### Your objective
Note each line of the entries that includes "agent". Then copy those lines.
◆ ◆ ◆ ◆ ◆
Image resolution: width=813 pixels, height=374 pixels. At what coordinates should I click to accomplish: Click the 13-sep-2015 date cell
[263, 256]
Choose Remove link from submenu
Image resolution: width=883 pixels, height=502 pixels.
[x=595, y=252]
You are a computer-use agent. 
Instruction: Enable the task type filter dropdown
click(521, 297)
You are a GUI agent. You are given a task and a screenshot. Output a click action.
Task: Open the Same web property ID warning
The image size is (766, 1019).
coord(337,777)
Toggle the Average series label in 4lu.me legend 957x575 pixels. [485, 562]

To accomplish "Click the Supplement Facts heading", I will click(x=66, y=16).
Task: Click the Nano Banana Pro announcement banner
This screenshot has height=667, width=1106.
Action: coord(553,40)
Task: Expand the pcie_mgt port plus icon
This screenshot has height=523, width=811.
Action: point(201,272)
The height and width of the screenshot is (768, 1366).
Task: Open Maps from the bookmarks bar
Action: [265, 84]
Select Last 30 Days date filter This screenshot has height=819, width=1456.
◆ ◆ ◆ ◆ ◆
### Exercise solution
You are a computer-use agent. 
You are a GUI agent. You are given a task and a screenshot. Output a click action.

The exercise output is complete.